Média : Radio France Internationale

Texte intégral

Q - Bonjour Olivier Becht.

R - Bonjour.

Q - Le sommet entre l'Union européenne et la Communauté des Etats d'Amérique latine et des caraïbes s'est ouvert hier à Bruxelles, il va se poursuivre aujourd'hui. La présidente de la Commission européenne, Ursula von der Leyen, a affirmé hier à cette occasion sa volonté de conclure le plus tôt possible l'accord de libre-échange avec le Mercosur, le Brésil, Argentine, Uruguay et Paraguay. Cet accord conclu en 2019 n'a toujours pas été ratifié. Est-ce que l'impatience de Mme von der Leyen signifie que les obstacles qui subsistaient ont été surmontés ?

R - Alors à ce jour non, les obstacles n'ont pas encore été surmontés. D'abord, bien sûr, nous nous réjouissons qu'il puisse y avoir un jour un accord avec les pays d'Amérique latine, ce sont des partenaires importants. D'ailleurs nous avons un accord qui est signé aujourd'hui avec le Chili, qui est important, notamment sur les matières premières, sur le lithium, parce que ça ne sert à rien de construire des méga-factory de batteries si on n'a pas le lithium pour mettre à l'intérieur. Donc des accords avec l'Amérique Latine, oui c'est important, mais pas à n'importe quelles conditions. La France a posé trois conditions, elles sont extrêmement claires et nous les avons répétées, à la fois la Commission européenne, et à nos amis d'Amérique latine, ainsi qu'évidemment à nos amis européens : c'est les accords de Paris comme clause essentielle de l'accord commercial...

Q - En matière environnementale.

R - En matière environnementale ; c'est le respect du chapitre sur le développement durable, que nous mettons aujourd'hui dans les accords de commerce, avec la possibilité de prendre des sanctions ; et ce sont des mesures miroir, qui permettent d'assurer une concurrence loyale vis-à-vis de nos propres producteurs, c'est-à-dire que les règles, et notamment environnementales et sanitaires, qui sont imposées à nos producteurs, le sont également pour les producteurs qui souhaitent exporter dans l'Union européenne.

Q - Qu'est-ce qui bloque précisément aujourd'hui sur ces questions environnementales et sur ces accords miroir, c'est-à-dire en effet la réciprocité sur les normes de production ?

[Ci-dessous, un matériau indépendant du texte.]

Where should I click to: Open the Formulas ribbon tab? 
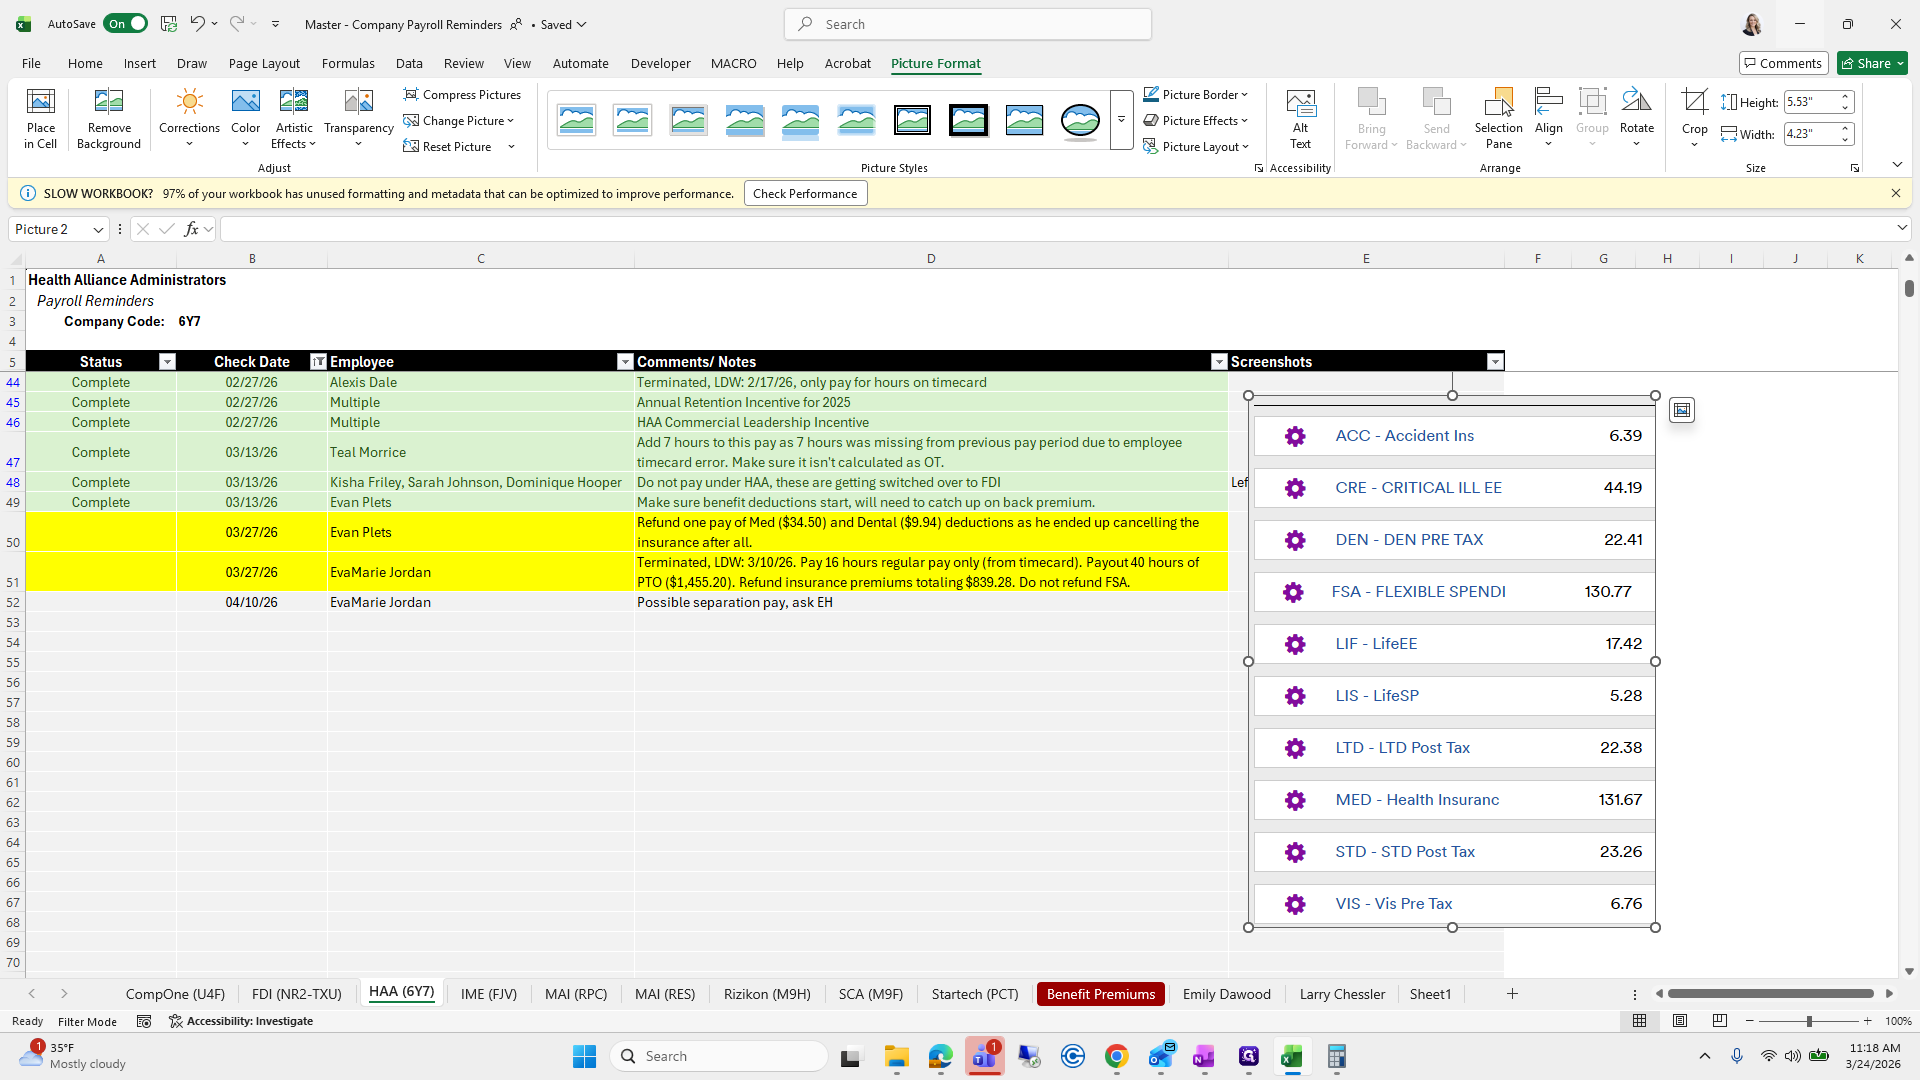coord(348,63)
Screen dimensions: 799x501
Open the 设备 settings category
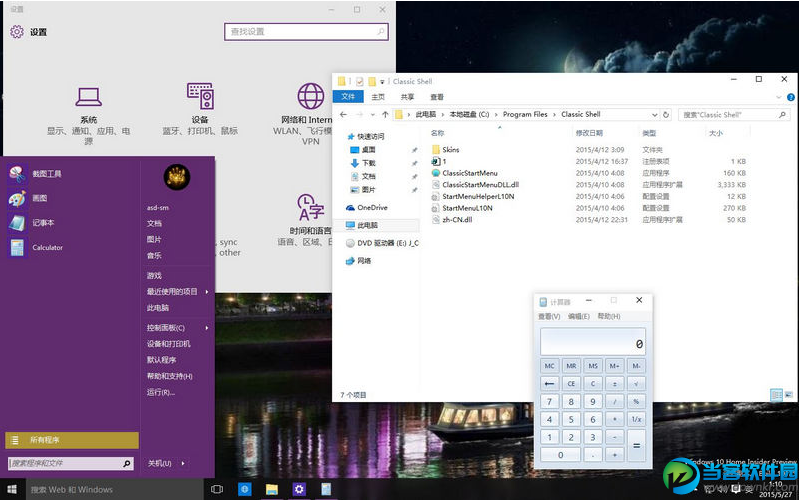tap(200, 108)
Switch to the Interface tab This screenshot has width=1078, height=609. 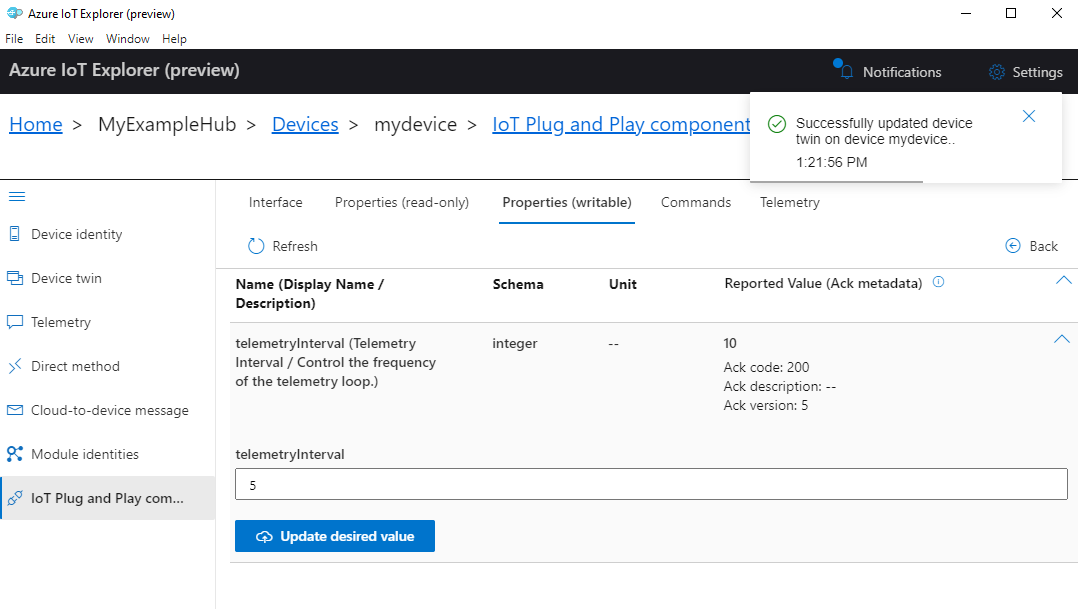point(275,202)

R - Alors, nous attendons maintenant le retour des pays du Mercosur à l'offre qui a été faite par la Commission européenne. Ils doivent faire une contre-proposition. Mais la ligne de Paris elle est très claire : ce sont les accords de Paris comme clause essentielle parce qu'on ne transige pas aujourd'hui avec le climat ; c'est le chapitre développement durable, notamment avec la question de la déforestation, mais accompagné de sanctions parce qu'il faut évidemment pouvoir contrôler tout cela ; et ce sont les fameuses mesures miroir pour protéger nos agriculteurs également, puisque notre souveraineté alimentaire est essentielle au niveau européen.

Q - Il y a quelques jours, un autre accord de libre-échange a été conclu entre l'Union européenne et la Nouvelle-Zélande. Au moment où l'on parle beaucoup de souveraineté alimentaire, de relocalisation, est-ce que ce type d'accord a encore du sens ?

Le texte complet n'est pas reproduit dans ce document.